更新了?哪个是新样子?看了网盘,好像没有危机词典的更新。
弄错了,百科10月20号的上传了。字典还没有,因为10月20的数据只有1/20不到。
@meandmyhomies I tried using ijson librabry to stream the file enwiktionary_namespace_0_1.ndjson
as follows:
from bs4 import BeautifulSoup
import ijson
folder_dir = "C:\\Users\\Akira\\Documents\\enwiktionary_namespace_0_1.ndjson"
# Open the JSON file
with open(folder_dir, 'r') as file:
# Parse the JSON objects one by one
parser = ijson.items(file, 'item', multiple_values=True)
n = 0
# Iterate over the JSON objects
for item in parser:
# Process each JSON object as needed
print('Hello Python!')
n = n + 1
if n > 10:
break
However, python returns nothing, i.e., there is no Hello Python!

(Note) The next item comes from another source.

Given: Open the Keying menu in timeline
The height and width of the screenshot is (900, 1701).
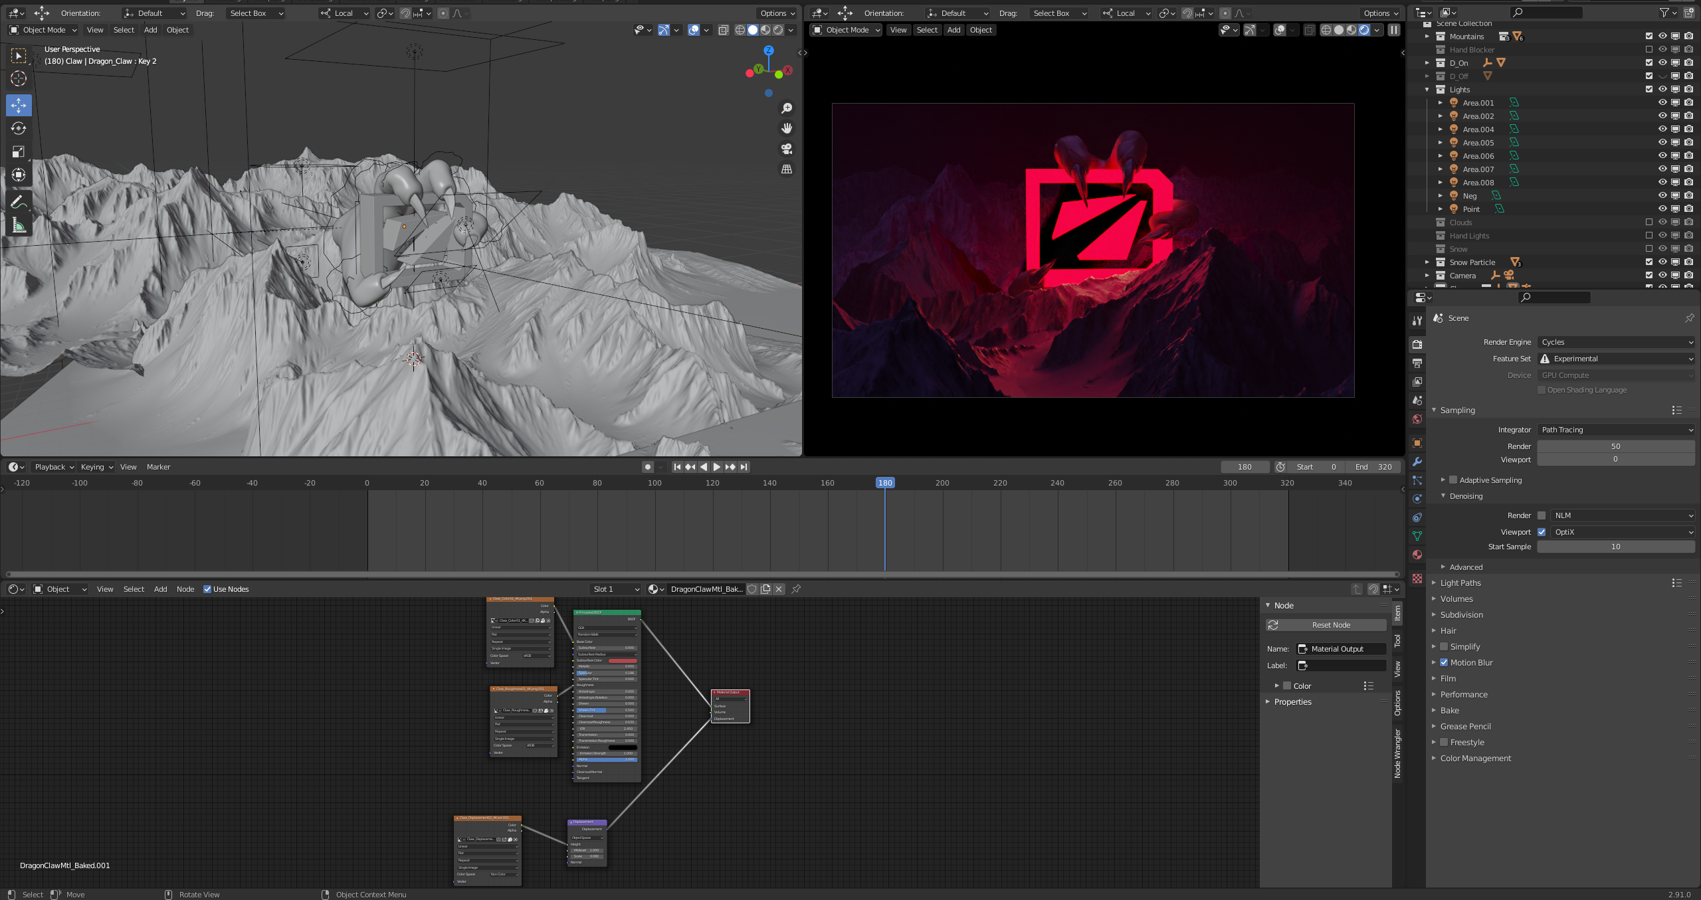Looking at the screenshot, I should [96, 467].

. Could you help me with this issue?
try this:
with open(ndjsonfilename, 'r',encoding='utf-8') as f, open(mdxfilename, 'w',encoding='utf-8') as g:
for line in f:
line = line.strip()
oJson = json.loads(line)
hwd = '|'.join([oJson["name"],str(oJson["identifier"]),oJson["url"]])
g.write(hwd+'\n')
data = ''.join([x.strip() for x in oJson["article_body"]['html'].split('\n')])
g.write(data)
del oJson["article_body"]
g.write('\n</>\n')
My laptop takes only 21.3s to run your code. I think the code is sequential (i.e., it processes line by line) and thus I’m surprised by this speed. May I ask how long it takes your laptop to run?

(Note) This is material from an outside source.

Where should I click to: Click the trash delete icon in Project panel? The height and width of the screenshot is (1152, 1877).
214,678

You have a very speedy laptop. It takes mine around at least 30 seconds to process. I would expect the CPU is not the bottleneck (single threaded here), but your timing is within expectation.
My laptop has only 32GB RAM. The good speed I obtain may be due to the high-speed RAM.
How long does it take your PC to process the whole English Wiktionary? Above conversion (from ndjson to txt) is very fast. So I guess the HTML processing (by bs4) may be the gist… I’m very interested in optimizing the conversion.
This step takes almost no time relatively. Total don’t exceed half an hour on 700GB of json data. The subsequent processing takes extremely long. Often 20-30 hours every 300GB of converted data.
If you don’t mind, please share with me the function you created to process the HTML. I very want to optimize it.
It is splashed across several files and cannot even be run without a lot of tweaking/docs and refactoring. The thing is clearly limited by the single threaded database queries. Fortunately the query does not have a memory limit. So unless I change my DB into an industrial strength one such as Oracle or db2 or SQL server, there is no way to make it go faster (my SSD is probably the next bottleneck).
For example, adding index after insert took 3317.02 seconds on 1/3 of the data in English wikipedia.
That step I see my SSD going at sustained 500MB-1TB per second for much of the time. Cannot speed this up much IMO.
Basically I am condensiing 700GB of json data into 45GB of mdx. I found the original json dump file contains 500K or so 【correction: 2 Million) duplicate records which takes up a lot of space too.
Could you explain more about ‘‘single threaded database queries’’. I thought we can do multiprocessing.
On the othe hand, I have recently found the package pandas_streaming
which streams data. My code is
import pandas as pd
from bs4 import BeautifulSoup
from pandas_streaming.df import StreamingDataFrame
from multiprocessing import dummy
thread = 30
P = dummy.Pool(processes = thread)
file_dir = "C:\\Users\\Akira\\Documents\\enwiktionary_1.ndjson"
sdf = StreamingDataFrame.read_json(file_dir, lines=True, chunksize = 10000, encoding='utf-8')
for df in sdf:
res = P.map(process_html, df)
In above code, we only keep one chunk at a time to process. In this way, we will not run out of memory.
Processing HTML sequentially or in parallel does not consume too much CPU or memory if done in chunks. It’s when you do a global dedupe, and anything involving all the data at the same time which takes forever. If I did nothing global, then the 700GB json can be turned into mdx in 3-4 hours.
Voila Your explanation makes a lot of sense. I have never done any operation involved all the data. Could you mention some such global operations so that I can think of it?
This is for a smaller mdx which has around 100GB data, I found 489K duplicate records in the original data (german wikipedia). Try running in single thread in a database.
You meant it is not possible to find duplicate entries with multi-processing?
Not in ways which are faster than the database. A database is built for such tasks without blowing up the memory or disk.
May I ask what ‘‘duplicate tab’’ actualy means? Are they two similar entries/lines/htmls in such a ndjson file as enwiktionary_namespace_0_1.ndjson
?
I was shocked at how many records are identical to each other. Half a million is a lot, almost more than the OED, the largest dictionary on earth. I dedupe across all json files, sometimes there are 350 of then in one mdx.